The Risks Digest

The RISKS Digest

Forum on Risks to the Public in Computers and Related Systems

ACM Committee on Computers and Public Policy, Peter G. Neumann, moderator

Volume 6 Issue 81

Monday 9 May 1988


o Congress, computer breakdowns, and the SDI
Gary Chapman
o Risks in timestamps (postmarks)
Alan Wexelblat
o Risks in the phone system
o Risks of banking — audio tellers
Daniel P Faigin
Alan M. Marcum
o Military Aircraft Crashes in Germany
Michael Wagner
Michael Bednarek
o KAL 007
Steve Philipson
o Atari ST virus hiding place
Allan Pratt
o Viruses and write-protection
Fred Cohen
Bill Murray
o Info on RISKS (comp.risks)

Congress, computer breakdowns, and the SDI

Gary Chapman <>
Mon, 9 May 88 11:02:30 PDT
Last week while the House of Representatives was voting on a funding bill for
the Strategic Defense Initiative, the House vote-tallying computer broke down.
The computer reported a vote of 358 ayes and 237 nays on an amendment to kill
the SDI program offered by Reps. Ron Dellums and Barbara Boxer.  The House only
has 435 members.

The irony was not lost on the opponents of the SDI.  Nevertheless, the "manual"
count of voice votes revealed defeat of the amendment 299-118.  

-- Gary Chapman, Executive Director, CPSR

Risks in timestamps (postmarks)

Alan Wexelblat <wex%sw.MCC.COM@MCC.COM>
Mon, 9 May 88 09:48:50 CDT
PGN's note about the folks who used predated postmarks to cheat on the
Superbowl contest reminded me of the following:


Risks in the phone system

Mon, 9 May 88 14:34:15 CDT
A Mother's Day fire in an Illinois Bell switching center in Hinsdale has
pointed up several RISKS resulting from evolution in the telephone system.

According to an Illinois Bell spokesman, "the switch seems to be alright", but
the cables entering the office were severly damaged.  Not surprisingly, phones
in the area served by the office are completely out of service.  However, my
home phones, which are connected to a central office 5-6 miles from Hinsdale,
are virtually out of service.  I can call some local exchanges (those served by
my switch), but I have no long distance service, no access to 611 repair
service(!), no access to information, and no access to a human operator (dial
0).  What is especially annoying is that attempting to use any of these
services simply results in return to dial-tone, rather than a message
indicating that there is a (known) problem.  Estimated time to repair is
variously quoted as three days to two weeks.

It seems to me that several recent trends have exacerbated this problem:
Centralization of operator services (no operator at my central office, so calls
to operator are routed over trunks).  Ditto for 611 and 411.  But, how to
report phone service out of order when you can't get 611?  Similarly, I can't
call Ill.
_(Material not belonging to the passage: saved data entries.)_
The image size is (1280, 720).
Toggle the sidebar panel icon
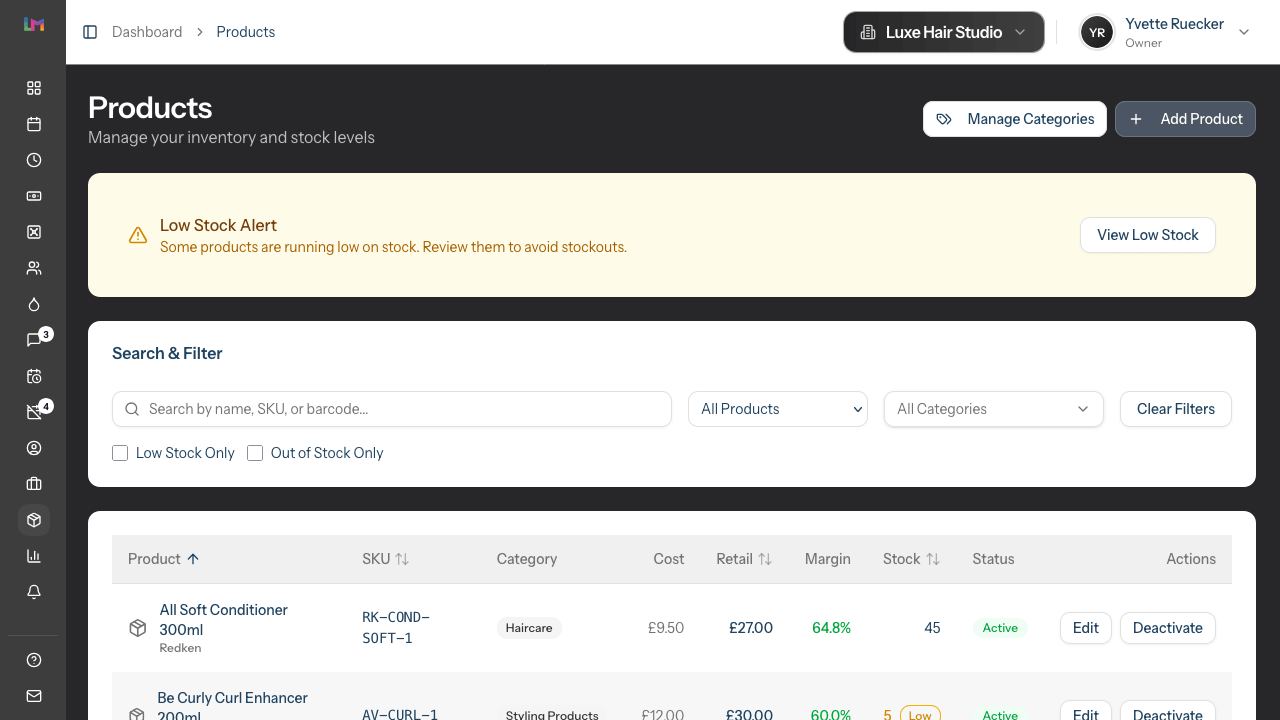tap(90, 32)
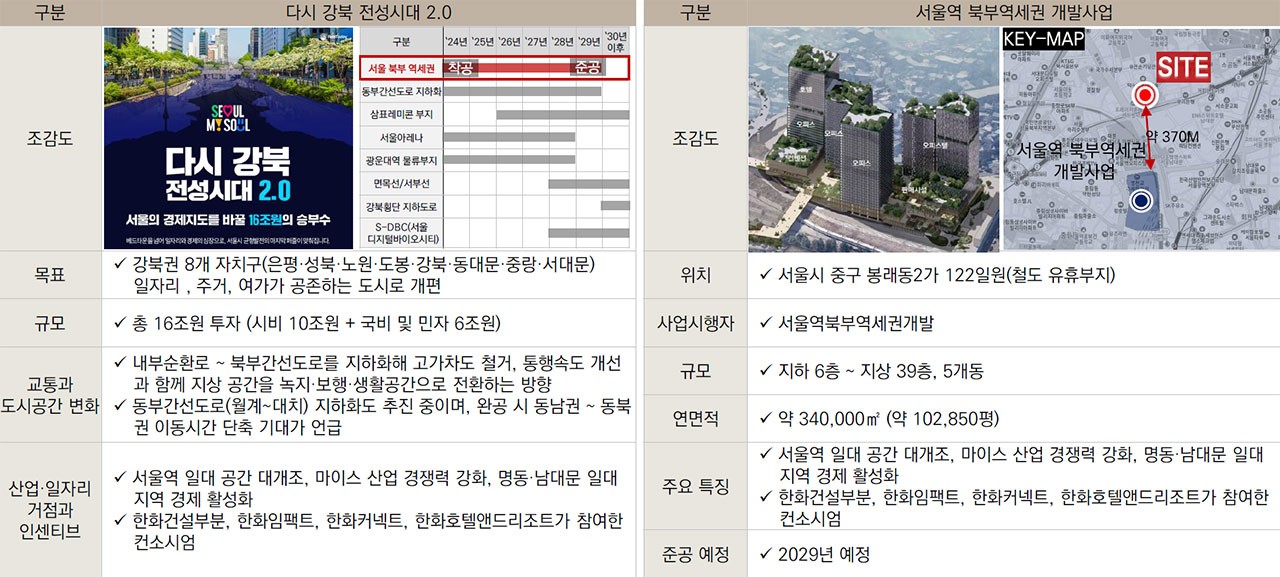Click the 착공 marker in the timeline
1280x577 pixels.
tap(462, 67)
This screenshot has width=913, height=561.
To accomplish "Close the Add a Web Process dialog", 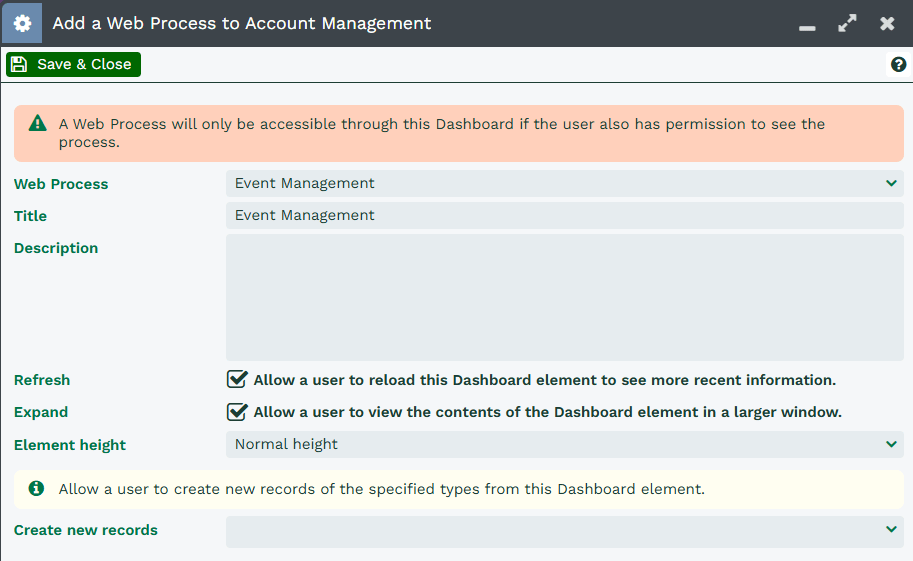I will coord(887,23).
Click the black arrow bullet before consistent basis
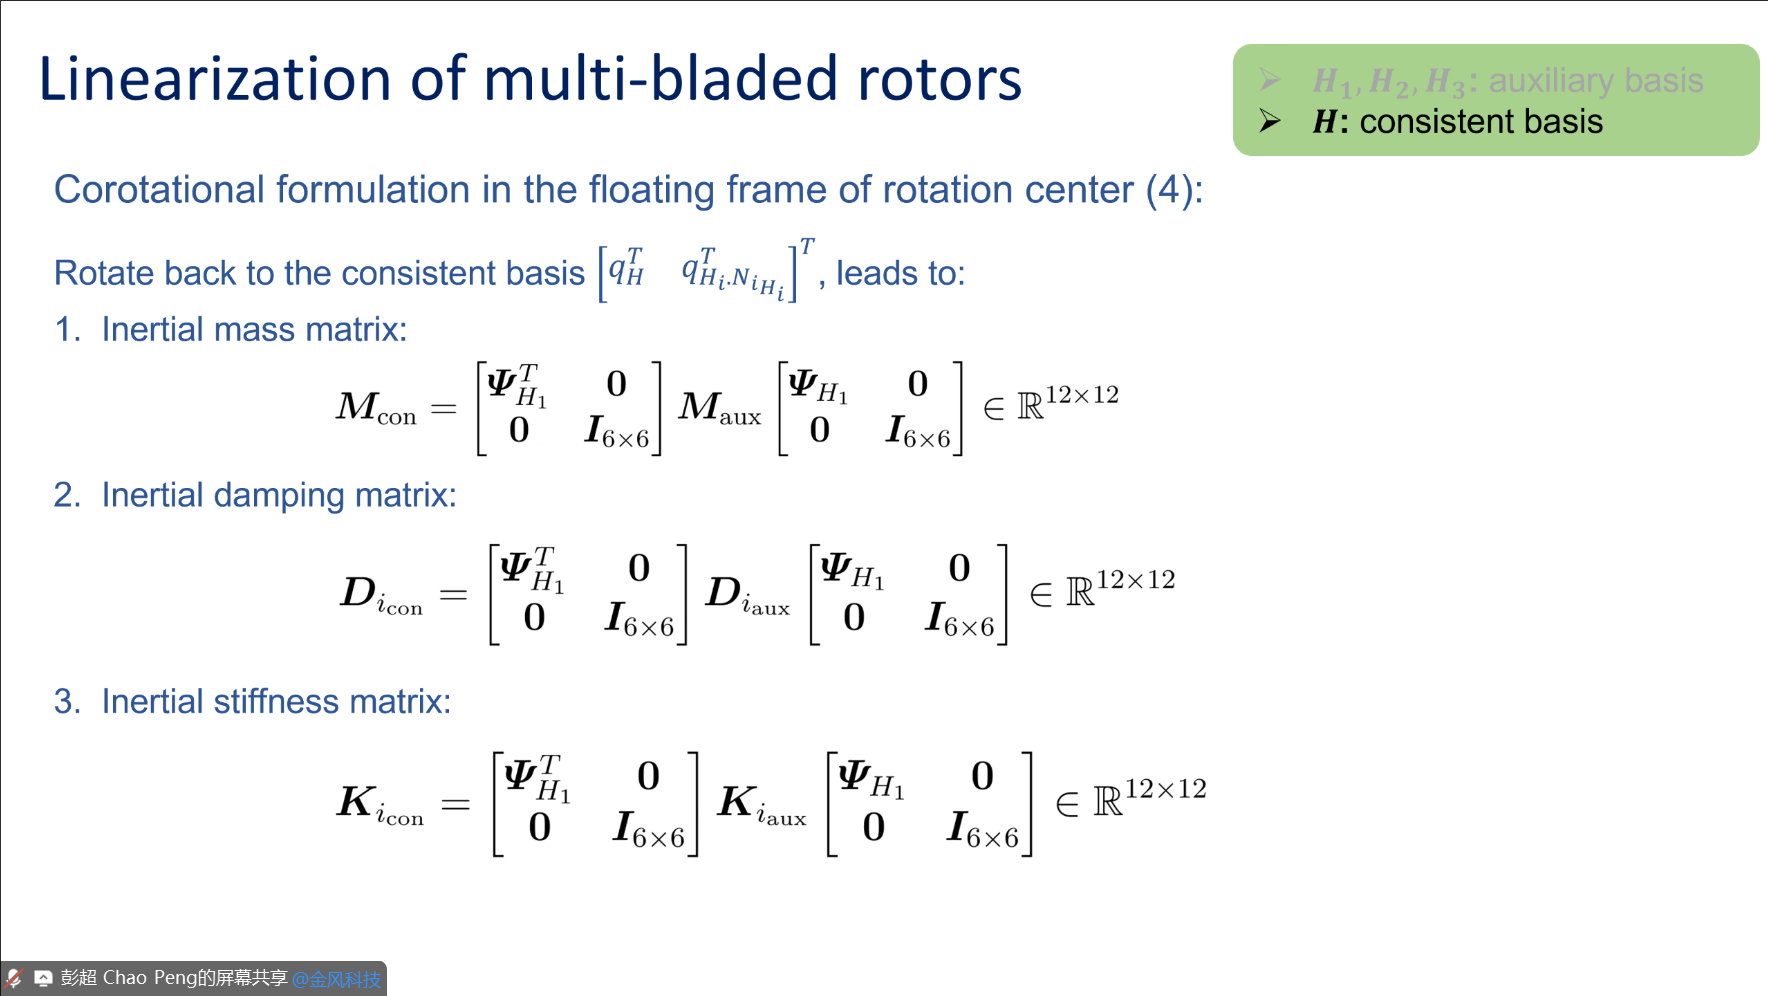Screen dimensions: 1768x996 click(1270, 122)
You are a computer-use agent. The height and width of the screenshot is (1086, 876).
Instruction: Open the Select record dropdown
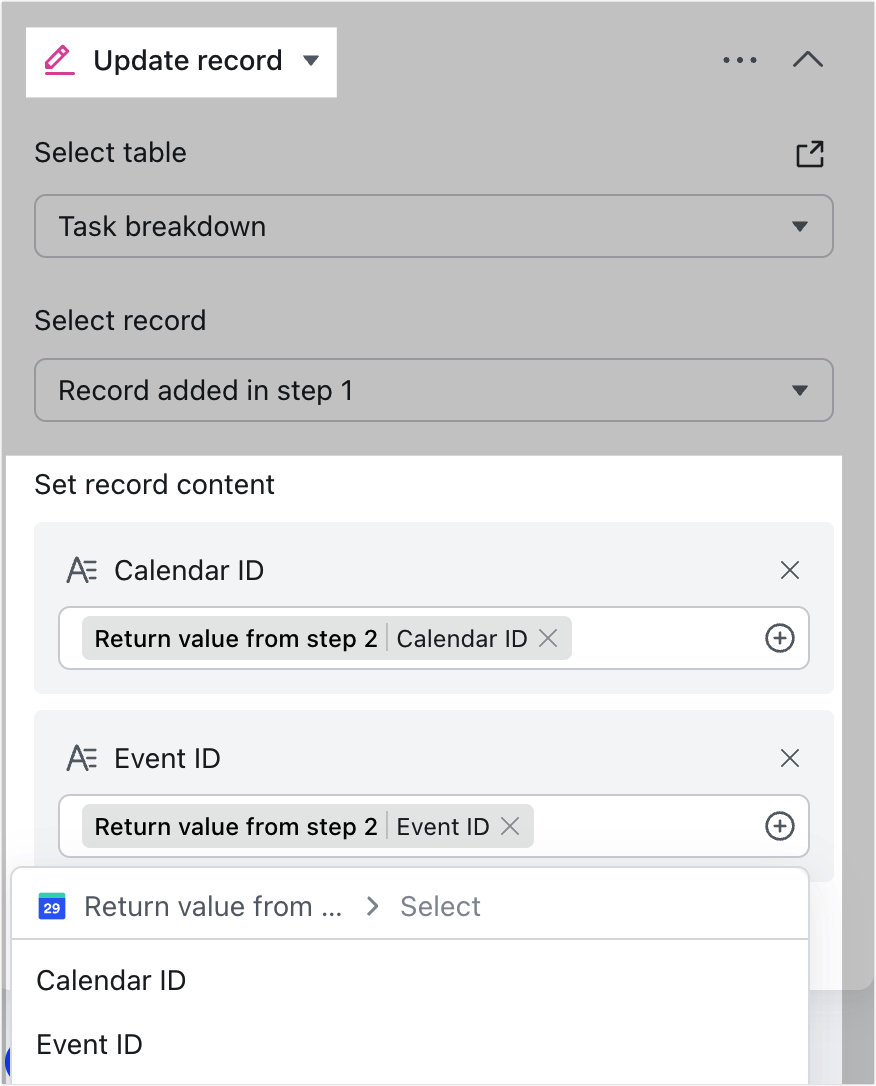click(x=434, y=390)
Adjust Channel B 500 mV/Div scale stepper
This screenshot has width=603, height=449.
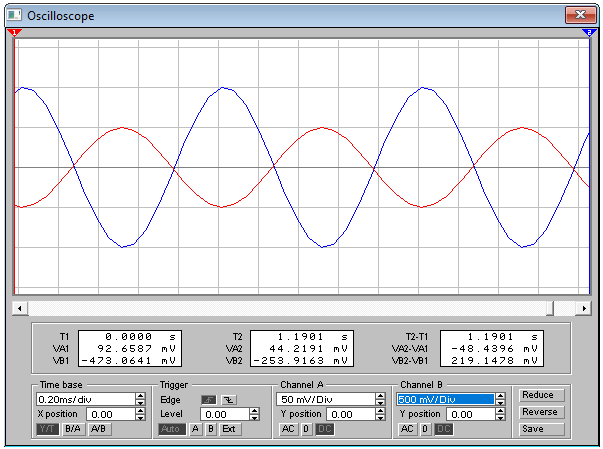(x=500, y=399)
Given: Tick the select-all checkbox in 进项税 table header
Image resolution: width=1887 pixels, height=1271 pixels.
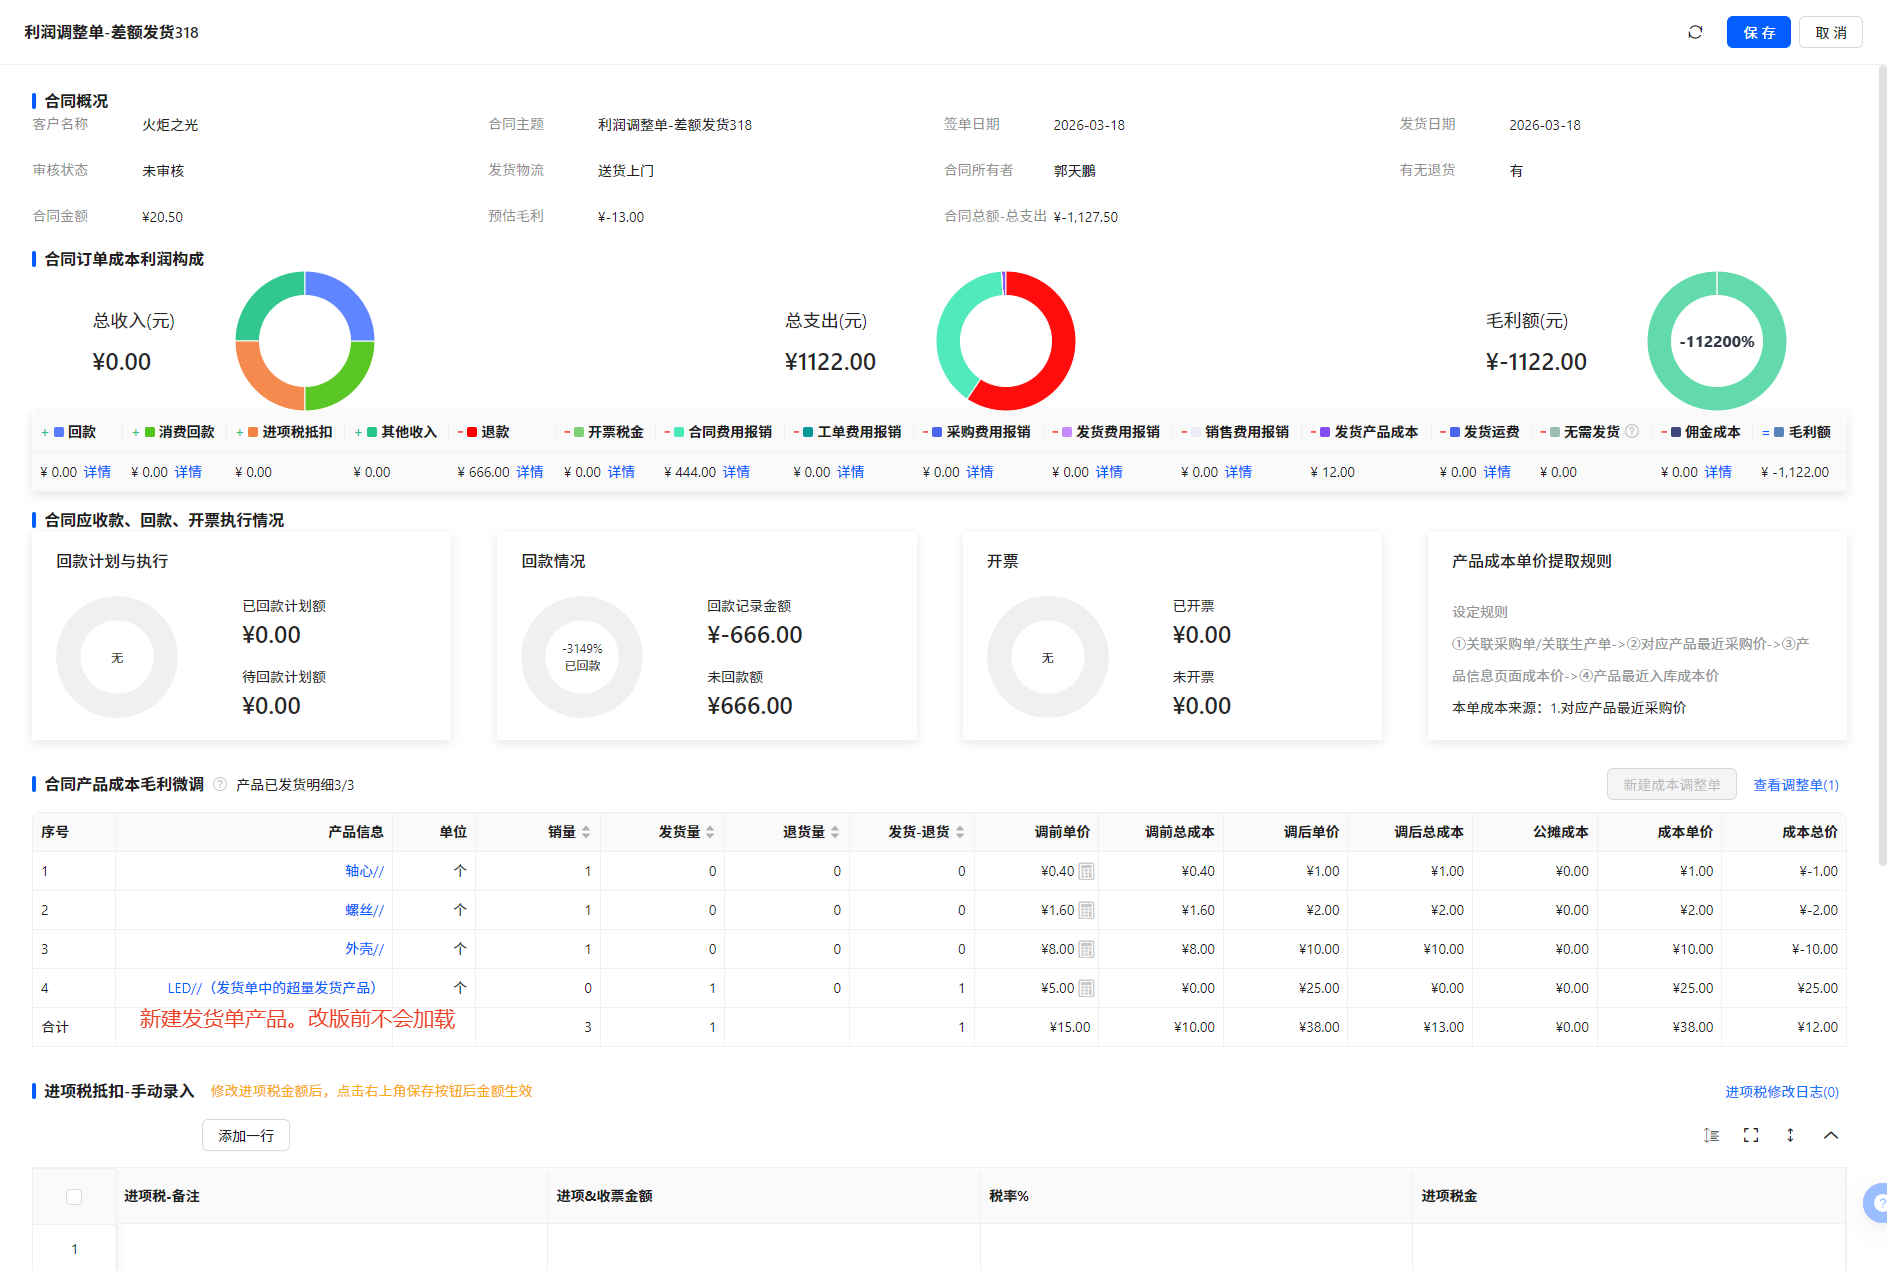Looking at the screenshot, I should 74,1196.
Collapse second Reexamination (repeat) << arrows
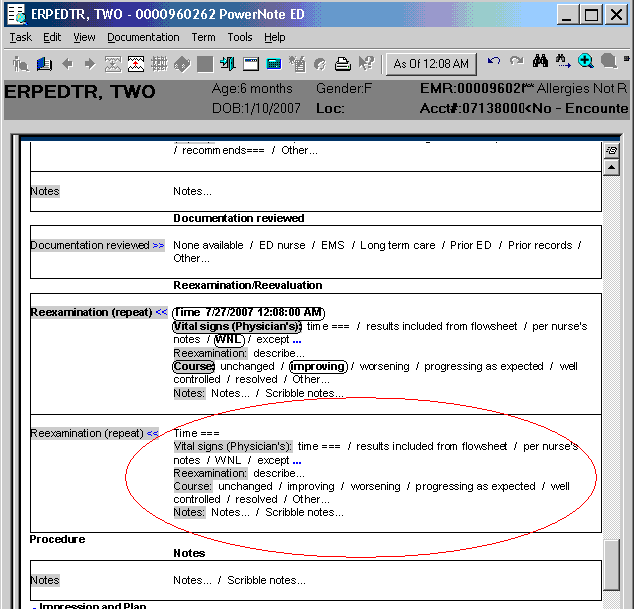 point(152,434)
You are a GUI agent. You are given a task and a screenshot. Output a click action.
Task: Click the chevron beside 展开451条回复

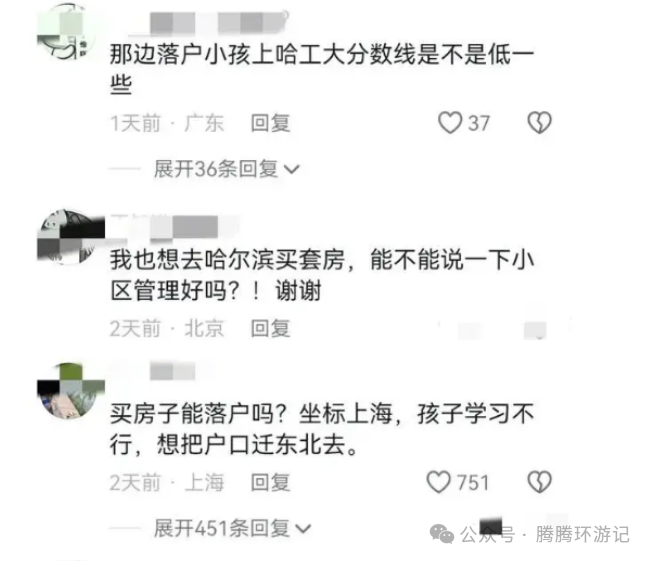click(x=303, y=529)
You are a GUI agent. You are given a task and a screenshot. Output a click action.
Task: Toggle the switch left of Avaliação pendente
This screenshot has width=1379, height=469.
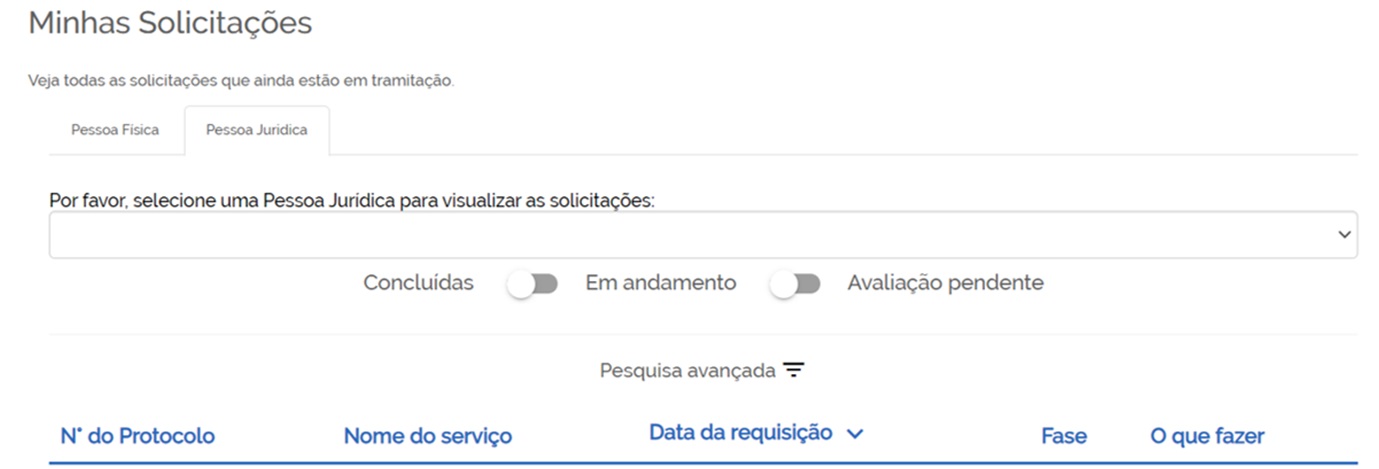[x=795, y=284]
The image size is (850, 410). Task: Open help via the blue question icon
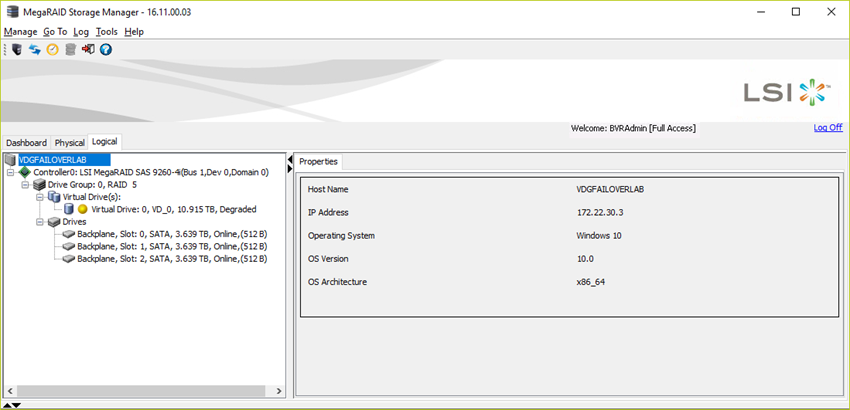point(106,49)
Bell, because all of their numbers are 1-800 ones, which evidentally
must also be routed through the damaged trunk.

I also find it a startling RISK that my central office, which serves several
exchanges, including Argonne National Laboratory, apparently has interoffice
trunks to only one other central office.  It would seem that for reasons of
traffic balancing, if not redundancy, trunks to more than one other central
office would be good practice.

Is anyone in the Bell system listening?  Care to comment?

[I speak only for myself, as you guessed.]

Risks of banking — audio tellers (Re: RISKS-6.80, Ritchey Ruff)

Daniel P Faigin <>
Mon, 9 May 88 09:13:07 PDT
Our credit union also has an audio response system. I use it periodically, and
tend to like it when I use it. There are a couple of additional comments I
would like to make on top of what Ritchey has said.

For SSN-phobes, our system is worse. Our credit union uses SSNs as account
numbers, and assigns you a random 4-digit PIN. I can see risks in this in
response to line monitoring and playback threats.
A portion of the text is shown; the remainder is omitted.